Cowboys Considering two Tigers

It's looking like the Dallas Cowboys' desire for wide receiver help is much more than mere speculation.

The team is believed to have scheduled a meeting with Ohio wideout Taylor Price, and reportedly has shown interest in SMU's Emmanuel Sanders, Citadel's Andrew Roberts, Appalachian State's Armanti Edwards and Tulane's Jeremy Williams.

Now a new pair of names has emerged. A source told RanchReport.com the Cowboys are interested in two Memphis wide receivers: Duke Calhoun and Carlos Singleton.

Calhoun (6-2, 195) was the Tigers' top target, catching 68 passes for 923 yards and five touchdowns as a senior. Once viewed as nothing more than a potential free agent signee, Calhoun appears to have crept all the way up to the middle of the draft after a strong showing at Memphis's Pro Day, where he ran two 40-yard dashes at 4.49 and 4.50, posted a broad jump of 10-4 and a vertical leap of 35 inches, and bench pressed the NFL-standard 225 pounds 12 times.

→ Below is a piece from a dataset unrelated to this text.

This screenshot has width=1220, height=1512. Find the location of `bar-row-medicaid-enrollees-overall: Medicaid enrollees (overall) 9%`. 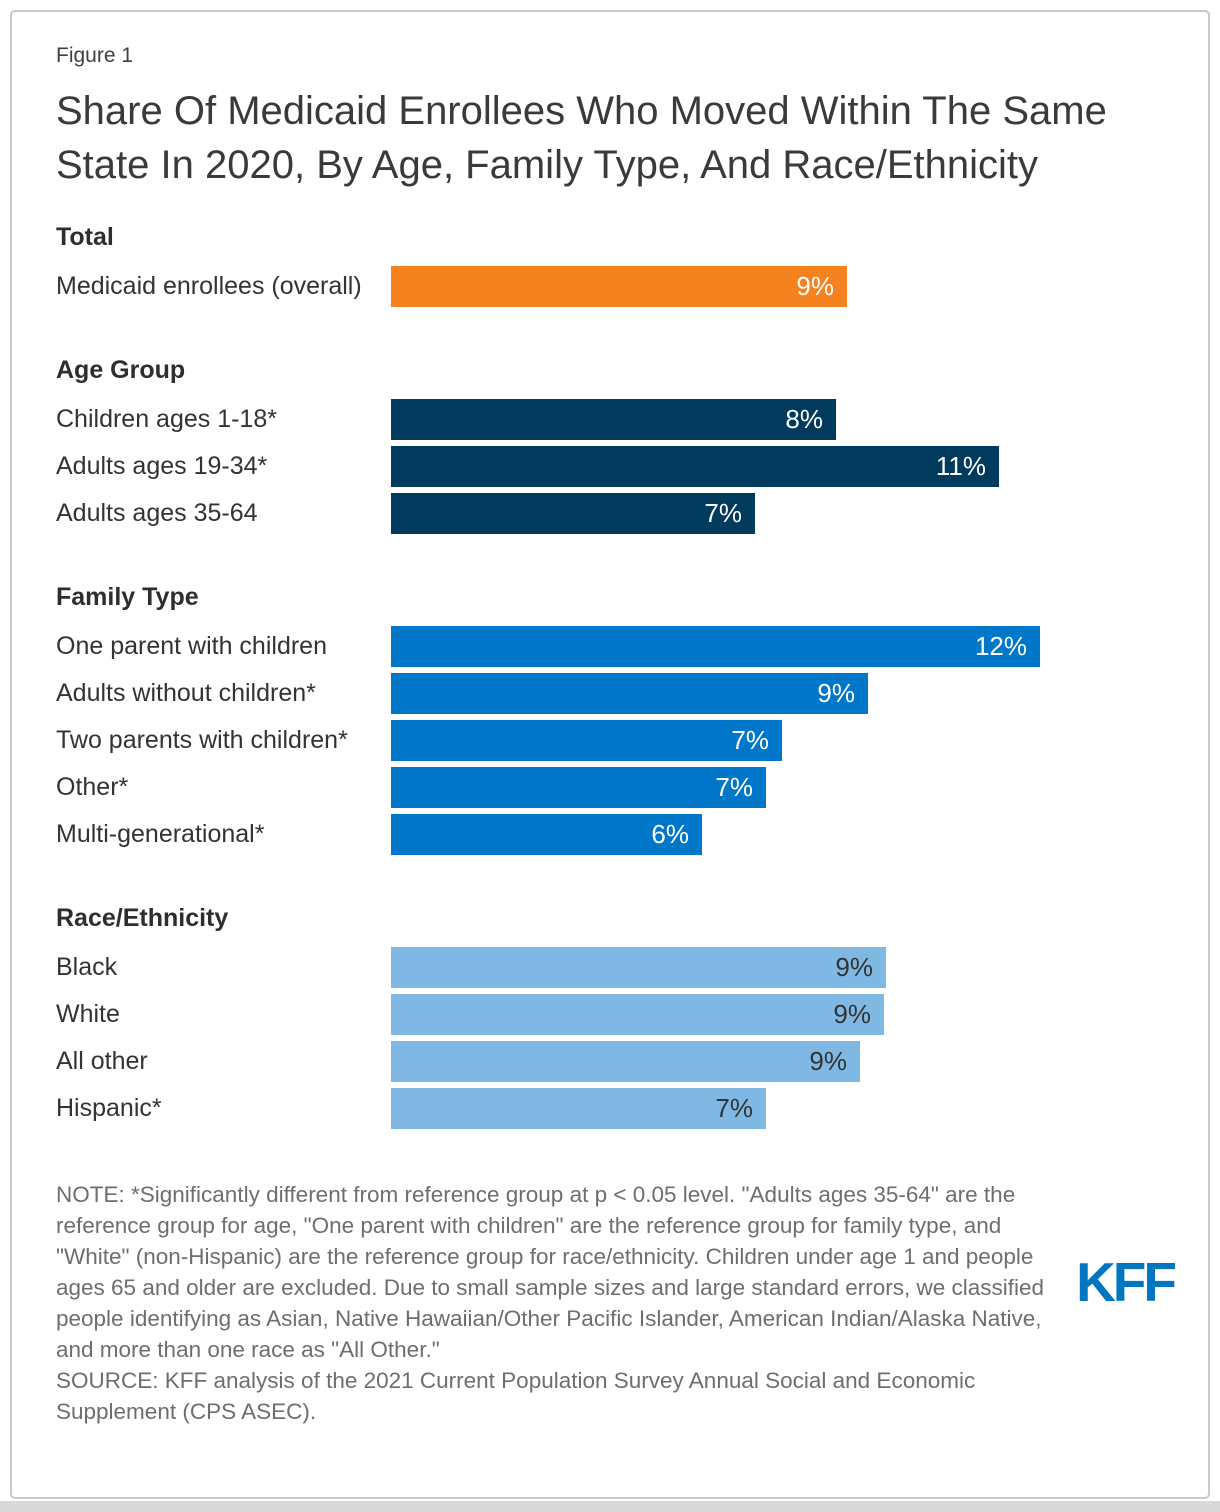

bar-row-medicaid-enrollees-overall: Medicaid enrollees (overall) 9% is located at coordinates (610, 286).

Calhoun is a versatile receiver who has the speed to get deep on many cornerbacks and holds the Memphis career records for receptions (212) and receiving yards (2,981). He can stand to polish his route-running a little, but he has outstanding hands, will fight to make tough catches and is a strong runner with good balance.

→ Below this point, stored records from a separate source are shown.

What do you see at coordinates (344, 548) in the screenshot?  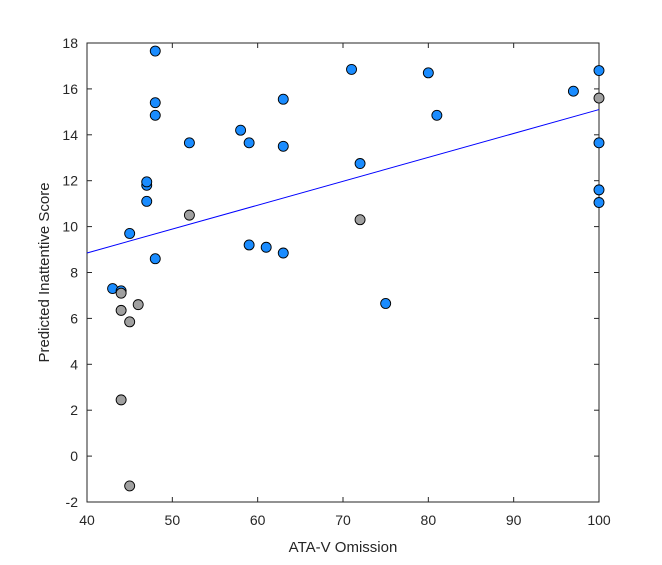 I see `x-axis-label: ATA-V Omission` at bounding box center [344, 548].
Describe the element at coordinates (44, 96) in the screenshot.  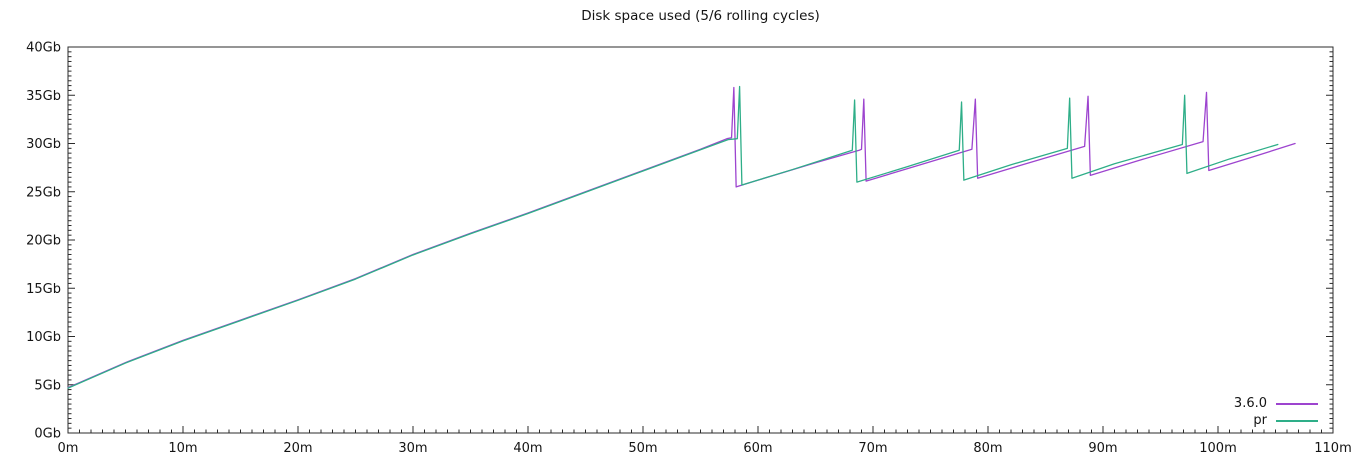
I see `y-tick-label: 35Gb` at that location.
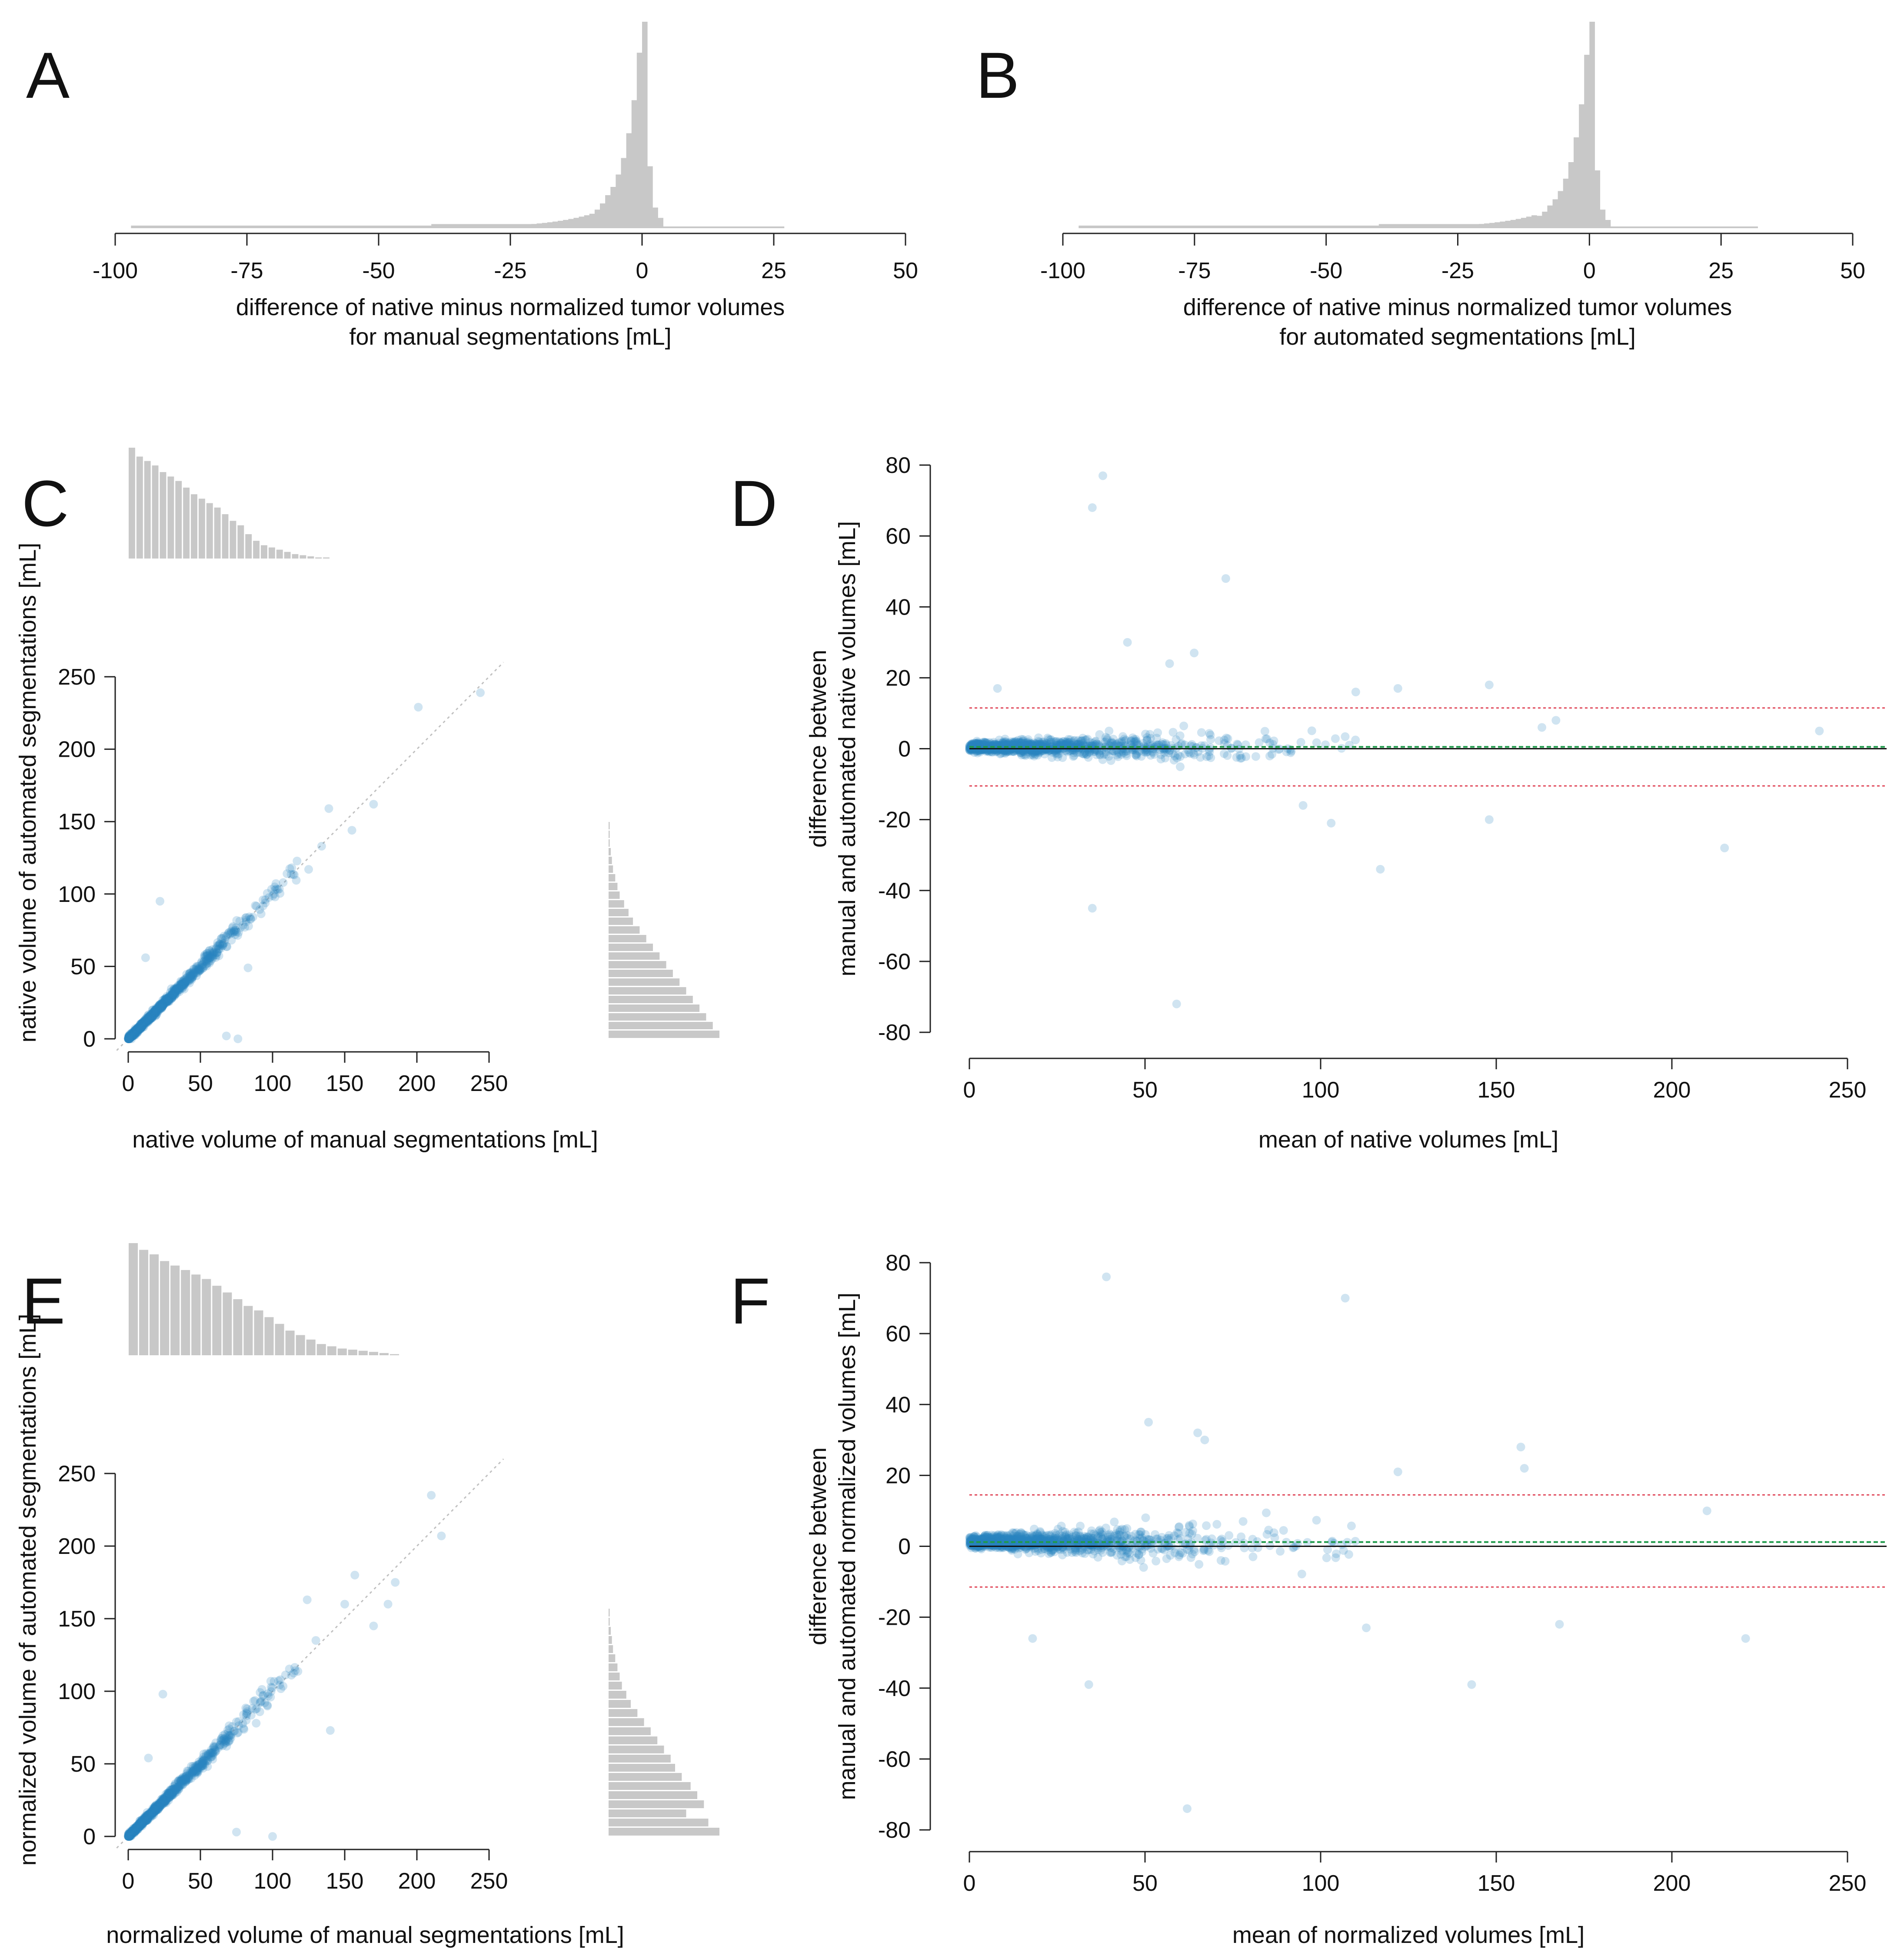  What do you see at coordinates (818, 1546) in the screenshot?
I see `y-axis-label: difference between` at bounding box center [818, 1546].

Singleton will remind older Cowboys fans of former Philadelphia Eagles star Harold Carmichael, if only because of his height. Singleton (6-7, 230) caught 38 passes in 2009 for 496 yards and three touchdowns.

He isn't particularly fast — he has been clocked regularly in the 4.7-4.8 range in the 40-yard dash, prompting many to project him at the back end of the draft or as a free agent, but his absurd height, excellent leaping ability and strong hands make him an enticing target, especially in a red zone offense. When Memphis threw jump balls his way in short yardage situations, Singleton was impossible to defend. (Why the Tigers didn't do it more often is another topic altogether.) He is a capable blocker, but not overpowering, and wasn't asked to do it that often.

Singleton isn't a No. 1 NFL receiver, and probably not a No. 2. Because of his speed, some suspect he might have to add weight, hone his blocking skills and slide inside to tight end. But if he stays at wide receiver and polishes his route-running a little, he could be a captivating offensive weapon.